Value of Multitracer Imaging in Hepatocellular Carcinomas with Different Metastatic Potential

Background: Hepatocellular carcinoma (HCC) shows marked heterogeneity and varying metastatic potential, challenging prognosis and treatment. This study evaluated multitracer PET imaging with [^18F]FDG, [^18F]FLT, and [^18F]FAC to differentiate HCCs by metastatic behavior and explored its prognostic relevance. Methods: Four human HCC cell lines with varying metastatic potential (HepG2, QGY7701, MHCC97-H, MHCC97-L) were assessed for in vitro tracer uptake, proliferation, and invasion. Subcutaneous and spontaneous metastasis models were established in nude mice.

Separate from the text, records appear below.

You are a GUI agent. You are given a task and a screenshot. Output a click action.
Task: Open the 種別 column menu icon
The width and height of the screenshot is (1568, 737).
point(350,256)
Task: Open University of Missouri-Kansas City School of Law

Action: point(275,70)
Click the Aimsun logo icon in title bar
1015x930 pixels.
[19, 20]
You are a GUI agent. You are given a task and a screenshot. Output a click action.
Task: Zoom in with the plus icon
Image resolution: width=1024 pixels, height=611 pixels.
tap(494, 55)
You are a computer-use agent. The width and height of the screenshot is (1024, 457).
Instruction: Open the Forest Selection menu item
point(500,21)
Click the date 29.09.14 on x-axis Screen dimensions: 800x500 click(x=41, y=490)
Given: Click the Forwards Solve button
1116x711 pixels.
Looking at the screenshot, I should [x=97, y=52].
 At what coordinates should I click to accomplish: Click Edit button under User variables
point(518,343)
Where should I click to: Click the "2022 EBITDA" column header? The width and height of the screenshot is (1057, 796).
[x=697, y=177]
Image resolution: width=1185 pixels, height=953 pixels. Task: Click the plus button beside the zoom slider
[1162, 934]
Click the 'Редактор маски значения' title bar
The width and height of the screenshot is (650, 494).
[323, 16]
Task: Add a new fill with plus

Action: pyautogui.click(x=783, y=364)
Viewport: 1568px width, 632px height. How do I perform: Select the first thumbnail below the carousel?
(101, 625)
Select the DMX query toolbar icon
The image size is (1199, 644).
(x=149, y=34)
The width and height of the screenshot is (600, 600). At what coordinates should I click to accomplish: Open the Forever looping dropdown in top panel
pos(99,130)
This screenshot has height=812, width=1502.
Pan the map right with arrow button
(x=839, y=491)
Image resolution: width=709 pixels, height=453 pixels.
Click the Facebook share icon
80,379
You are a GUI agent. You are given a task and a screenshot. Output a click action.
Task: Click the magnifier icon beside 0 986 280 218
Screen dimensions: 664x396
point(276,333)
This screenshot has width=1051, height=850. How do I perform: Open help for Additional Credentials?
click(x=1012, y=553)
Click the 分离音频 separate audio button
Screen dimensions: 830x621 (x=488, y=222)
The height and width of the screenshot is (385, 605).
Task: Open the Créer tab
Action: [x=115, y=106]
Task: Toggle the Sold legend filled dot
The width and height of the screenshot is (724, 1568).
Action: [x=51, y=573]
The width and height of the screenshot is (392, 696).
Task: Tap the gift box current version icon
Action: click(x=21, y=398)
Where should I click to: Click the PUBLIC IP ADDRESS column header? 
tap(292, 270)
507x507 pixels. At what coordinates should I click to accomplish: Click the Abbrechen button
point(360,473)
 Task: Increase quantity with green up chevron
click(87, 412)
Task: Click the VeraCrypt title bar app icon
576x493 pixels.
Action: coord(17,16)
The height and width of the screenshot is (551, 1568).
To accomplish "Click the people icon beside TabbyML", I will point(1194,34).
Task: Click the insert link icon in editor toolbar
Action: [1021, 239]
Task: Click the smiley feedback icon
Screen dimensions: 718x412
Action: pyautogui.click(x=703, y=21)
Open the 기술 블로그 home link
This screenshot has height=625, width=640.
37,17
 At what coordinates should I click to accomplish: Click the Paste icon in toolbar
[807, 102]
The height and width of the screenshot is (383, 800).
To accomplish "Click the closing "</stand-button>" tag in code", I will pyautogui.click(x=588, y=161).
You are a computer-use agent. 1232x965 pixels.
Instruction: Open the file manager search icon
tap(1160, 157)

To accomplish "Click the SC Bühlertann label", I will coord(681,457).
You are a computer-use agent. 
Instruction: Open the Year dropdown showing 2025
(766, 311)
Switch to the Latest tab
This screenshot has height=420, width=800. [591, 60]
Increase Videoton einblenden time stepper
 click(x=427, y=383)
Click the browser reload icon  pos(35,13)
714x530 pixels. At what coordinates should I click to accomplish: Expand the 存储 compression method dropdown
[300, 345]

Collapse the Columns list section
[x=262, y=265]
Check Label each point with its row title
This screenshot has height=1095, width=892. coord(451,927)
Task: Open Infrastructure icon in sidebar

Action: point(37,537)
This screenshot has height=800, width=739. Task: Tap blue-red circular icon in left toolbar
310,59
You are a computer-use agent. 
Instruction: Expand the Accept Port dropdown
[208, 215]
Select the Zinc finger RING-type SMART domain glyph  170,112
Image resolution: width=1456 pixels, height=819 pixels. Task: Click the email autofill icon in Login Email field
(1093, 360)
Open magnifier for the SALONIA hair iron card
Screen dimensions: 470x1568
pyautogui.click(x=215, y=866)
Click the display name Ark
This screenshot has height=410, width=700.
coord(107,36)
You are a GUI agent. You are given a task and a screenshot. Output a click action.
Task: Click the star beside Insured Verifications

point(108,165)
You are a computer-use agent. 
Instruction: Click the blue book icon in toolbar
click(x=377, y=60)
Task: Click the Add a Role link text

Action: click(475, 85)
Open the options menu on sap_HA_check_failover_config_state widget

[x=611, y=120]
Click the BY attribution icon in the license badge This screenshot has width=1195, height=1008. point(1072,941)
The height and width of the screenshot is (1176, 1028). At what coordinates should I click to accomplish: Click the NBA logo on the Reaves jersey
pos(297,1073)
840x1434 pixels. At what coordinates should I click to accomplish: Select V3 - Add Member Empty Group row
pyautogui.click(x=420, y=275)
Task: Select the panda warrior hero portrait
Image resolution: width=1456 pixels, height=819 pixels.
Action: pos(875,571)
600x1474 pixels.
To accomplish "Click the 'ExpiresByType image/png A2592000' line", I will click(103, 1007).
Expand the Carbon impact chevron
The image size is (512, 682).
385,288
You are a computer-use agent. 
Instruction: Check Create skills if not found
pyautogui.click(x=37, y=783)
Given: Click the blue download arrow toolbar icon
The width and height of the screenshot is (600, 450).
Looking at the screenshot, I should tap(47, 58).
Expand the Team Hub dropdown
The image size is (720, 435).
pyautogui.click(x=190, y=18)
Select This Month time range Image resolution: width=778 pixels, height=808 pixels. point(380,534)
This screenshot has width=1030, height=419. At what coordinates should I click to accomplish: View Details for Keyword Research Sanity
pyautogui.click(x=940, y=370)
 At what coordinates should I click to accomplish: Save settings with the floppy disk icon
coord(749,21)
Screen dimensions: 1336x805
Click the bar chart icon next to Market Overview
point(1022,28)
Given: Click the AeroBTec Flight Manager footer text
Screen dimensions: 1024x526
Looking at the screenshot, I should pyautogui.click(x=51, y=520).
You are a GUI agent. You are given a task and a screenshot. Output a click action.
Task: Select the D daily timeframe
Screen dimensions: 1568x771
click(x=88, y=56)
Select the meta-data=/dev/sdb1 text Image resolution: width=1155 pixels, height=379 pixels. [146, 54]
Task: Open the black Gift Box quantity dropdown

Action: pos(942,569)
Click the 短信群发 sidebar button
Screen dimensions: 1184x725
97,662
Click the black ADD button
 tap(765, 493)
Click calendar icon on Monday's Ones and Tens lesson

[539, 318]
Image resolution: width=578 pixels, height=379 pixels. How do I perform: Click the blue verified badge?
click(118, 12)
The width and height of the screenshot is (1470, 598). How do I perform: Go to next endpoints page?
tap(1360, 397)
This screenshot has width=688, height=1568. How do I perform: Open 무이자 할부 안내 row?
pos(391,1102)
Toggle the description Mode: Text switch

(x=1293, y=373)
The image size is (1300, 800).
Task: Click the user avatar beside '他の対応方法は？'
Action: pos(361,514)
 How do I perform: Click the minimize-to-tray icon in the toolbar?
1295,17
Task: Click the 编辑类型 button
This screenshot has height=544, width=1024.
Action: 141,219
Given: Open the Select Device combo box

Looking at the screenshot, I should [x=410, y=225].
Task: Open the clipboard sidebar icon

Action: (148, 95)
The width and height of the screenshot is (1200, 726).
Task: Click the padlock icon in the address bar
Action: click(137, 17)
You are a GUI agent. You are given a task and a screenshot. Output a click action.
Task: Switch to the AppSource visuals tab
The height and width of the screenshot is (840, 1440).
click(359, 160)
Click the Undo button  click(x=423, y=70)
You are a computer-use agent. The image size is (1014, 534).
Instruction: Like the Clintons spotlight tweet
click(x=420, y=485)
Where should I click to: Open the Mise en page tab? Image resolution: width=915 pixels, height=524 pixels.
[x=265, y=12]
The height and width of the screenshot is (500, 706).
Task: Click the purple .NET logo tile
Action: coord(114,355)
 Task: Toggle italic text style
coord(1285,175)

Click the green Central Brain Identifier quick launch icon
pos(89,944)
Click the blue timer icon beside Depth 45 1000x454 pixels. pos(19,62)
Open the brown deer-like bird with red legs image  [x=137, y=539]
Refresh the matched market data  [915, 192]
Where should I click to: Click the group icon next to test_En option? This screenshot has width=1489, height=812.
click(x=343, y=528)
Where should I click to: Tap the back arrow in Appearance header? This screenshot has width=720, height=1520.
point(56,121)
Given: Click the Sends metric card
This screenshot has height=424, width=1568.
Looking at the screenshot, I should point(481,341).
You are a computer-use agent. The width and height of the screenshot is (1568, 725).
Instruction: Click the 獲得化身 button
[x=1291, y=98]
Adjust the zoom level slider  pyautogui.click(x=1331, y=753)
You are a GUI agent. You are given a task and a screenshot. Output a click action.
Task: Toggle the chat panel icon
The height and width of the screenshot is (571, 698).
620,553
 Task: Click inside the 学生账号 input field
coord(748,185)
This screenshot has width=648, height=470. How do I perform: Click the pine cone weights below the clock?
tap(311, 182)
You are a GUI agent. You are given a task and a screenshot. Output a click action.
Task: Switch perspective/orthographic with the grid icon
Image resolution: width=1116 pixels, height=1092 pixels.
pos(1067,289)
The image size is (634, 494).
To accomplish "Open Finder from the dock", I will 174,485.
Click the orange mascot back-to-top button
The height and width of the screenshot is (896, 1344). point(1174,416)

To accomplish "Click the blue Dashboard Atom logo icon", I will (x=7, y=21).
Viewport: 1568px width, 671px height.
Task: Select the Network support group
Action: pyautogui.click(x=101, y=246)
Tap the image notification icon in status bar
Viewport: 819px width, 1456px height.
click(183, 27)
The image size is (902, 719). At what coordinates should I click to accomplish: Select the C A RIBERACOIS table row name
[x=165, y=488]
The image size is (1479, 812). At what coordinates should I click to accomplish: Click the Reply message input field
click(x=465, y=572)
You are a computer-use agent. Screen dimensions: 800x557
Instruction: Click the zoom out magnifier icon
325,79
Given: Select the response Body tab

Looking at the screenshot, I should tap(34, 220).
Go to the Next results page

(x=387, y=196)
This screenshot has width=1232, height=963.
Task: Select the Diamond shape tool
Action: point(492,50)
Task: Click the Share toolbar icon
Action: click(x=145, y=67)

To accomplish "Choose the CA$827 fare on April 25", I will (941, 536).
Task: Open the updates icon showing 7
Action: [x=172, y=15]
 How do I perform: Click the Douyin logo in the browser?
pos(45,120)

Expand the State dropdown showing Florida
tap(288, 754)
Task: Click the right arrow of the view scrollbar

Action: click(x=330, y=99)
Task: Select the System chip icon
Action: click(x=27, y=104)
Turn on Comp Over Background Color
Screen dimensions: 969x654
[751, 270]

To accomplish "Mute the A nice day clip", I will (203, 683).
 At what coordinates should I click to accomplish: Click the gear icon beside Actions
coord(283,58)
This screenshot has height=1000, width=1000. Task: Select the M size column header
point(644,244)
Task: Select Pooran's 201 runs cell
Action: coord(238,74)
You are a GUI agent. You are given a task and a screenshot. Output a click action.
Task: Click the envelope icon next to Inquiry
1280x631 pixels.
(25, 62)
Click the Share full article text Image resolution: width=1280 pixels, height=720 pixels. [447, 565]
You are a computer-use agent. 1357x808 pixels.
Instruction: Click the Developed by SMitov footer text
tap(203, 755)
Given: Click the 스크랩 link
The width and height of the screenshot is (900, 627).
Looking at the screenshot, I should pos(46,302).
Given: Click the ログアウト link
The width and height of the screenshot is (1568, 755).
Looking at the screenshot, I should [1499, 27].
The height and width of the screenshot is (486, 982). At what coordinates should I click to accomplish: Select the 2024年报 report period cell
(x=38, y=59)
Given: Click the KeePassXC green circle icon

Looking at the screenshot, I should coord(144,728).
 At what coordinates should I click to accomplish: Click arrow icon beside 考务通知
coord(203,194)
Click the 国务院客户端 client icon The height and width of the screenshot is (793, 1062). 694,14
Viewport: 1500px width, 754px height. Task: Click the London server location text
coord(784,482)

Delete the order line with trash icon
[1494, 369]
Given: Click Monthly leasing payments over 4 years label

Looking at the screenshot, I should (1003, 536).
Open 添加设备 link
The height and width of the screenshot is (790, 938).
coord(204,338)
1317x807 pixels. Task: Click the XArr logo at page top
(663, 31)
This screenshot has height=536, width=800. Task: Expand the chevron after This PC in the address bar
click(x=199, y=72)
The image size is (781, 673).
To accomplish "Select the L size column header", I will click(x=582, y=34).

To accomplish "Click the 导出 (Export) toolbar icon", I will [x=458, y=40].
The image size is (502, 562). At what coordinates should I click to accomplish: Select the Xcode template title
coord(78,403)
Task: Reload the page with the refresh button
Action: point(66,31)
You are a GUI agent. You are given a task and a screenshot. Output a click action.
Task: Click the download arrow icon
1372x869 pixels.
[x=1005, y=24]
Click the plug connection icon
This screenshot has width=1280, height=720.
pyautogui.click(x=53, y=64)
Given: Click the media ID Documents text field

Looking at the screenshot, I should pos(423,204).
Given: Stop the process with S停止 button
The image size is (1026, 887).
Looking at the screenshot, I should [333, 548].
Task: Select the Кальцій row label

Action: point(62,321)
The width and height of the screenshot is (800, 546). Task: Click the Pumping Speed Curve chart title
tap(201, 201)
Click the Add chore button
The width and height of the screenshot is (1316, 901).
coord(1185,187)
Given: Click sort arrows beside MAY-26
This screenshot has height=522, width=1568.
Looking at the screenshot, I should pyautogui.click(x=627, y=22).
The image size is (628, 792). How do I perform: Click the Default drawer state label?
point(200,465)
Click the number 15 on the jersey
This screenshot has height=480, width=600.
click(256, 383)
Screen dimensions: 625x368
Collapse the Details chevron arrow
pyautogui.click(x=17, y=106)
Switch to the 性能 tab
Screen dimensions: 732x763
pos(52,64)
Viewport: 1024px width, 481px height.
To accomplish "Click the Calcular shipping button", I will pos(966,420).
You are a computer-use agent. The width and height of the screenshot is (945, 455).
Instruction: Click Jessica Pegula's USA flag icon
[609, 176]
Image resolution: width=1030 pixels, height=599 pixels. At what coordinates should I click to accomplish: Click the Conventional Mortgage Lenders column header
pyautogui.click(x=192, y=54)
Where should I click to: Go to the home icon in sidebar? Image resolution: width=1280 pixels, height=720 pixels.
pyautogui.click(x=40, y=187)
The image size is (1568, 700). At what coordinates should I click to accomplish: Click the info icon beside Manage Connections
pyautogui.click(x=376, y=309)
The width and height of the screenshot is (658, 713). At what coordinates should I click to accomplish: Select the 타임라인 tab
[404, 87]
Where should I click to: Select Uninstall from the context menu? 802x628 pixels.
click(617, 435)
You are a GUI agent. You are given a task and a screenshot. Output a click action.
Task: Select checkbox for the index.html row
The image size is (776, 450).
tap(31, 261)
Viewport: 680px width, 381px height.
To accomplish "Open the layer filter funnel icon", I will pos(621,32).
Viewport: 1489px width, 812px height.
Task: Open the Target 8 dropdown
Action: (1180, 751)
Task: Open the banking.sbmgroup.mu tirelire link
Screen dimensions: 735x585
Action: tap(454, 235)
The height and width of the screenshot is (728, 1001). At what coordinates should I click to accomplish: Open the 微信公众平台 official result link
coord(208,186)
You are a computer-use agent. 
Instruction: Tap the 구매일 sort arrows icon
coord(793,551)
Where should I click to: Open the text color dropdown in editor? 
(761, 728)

Tumor uptake of tracers was quantified via microPET/CT. mRNA expression of MMP9 and VEGFR-2 and survival were analyzed. Fisher’s classifier was applied to compare single-, dual-, and triple-tracer datasets with cross-validation. Results: Tracer uptake significantly differed among cell lines (P < 0.001). The triple-tracer model ([^18F]FDG+[ ^18F]FLT+[ ^18F]FAC) yielded the lowest classification error rate (0.074) compared with dual tracers (0.085–0.362). In vivo, [^18F]FDG uptake correlated with metastatic potential, MMP9 and VEGFR-2 expression (r = 0.770–0.911, P < 0.05), and inversely with survival (r = − 0.726, P = 0.005). [^18F]FLT uptake showed moderate correlation with biomarkers but not with survival, while [^18F]FAC had no significant discriminative value. Conclusions: Multitracer PET imaging, particularly combining [^18F]FDG and [^18F]FLT, improves differentiation of HCCs with distinct metastatic behaviors. [^18F]FDG uptake is a robust noninvasive prognostic marker, reflecting tumor heterogeneity and correlating with survival and metastasis-related biomarkers. This approach may aid in clinical stratification and personalized management of HCC.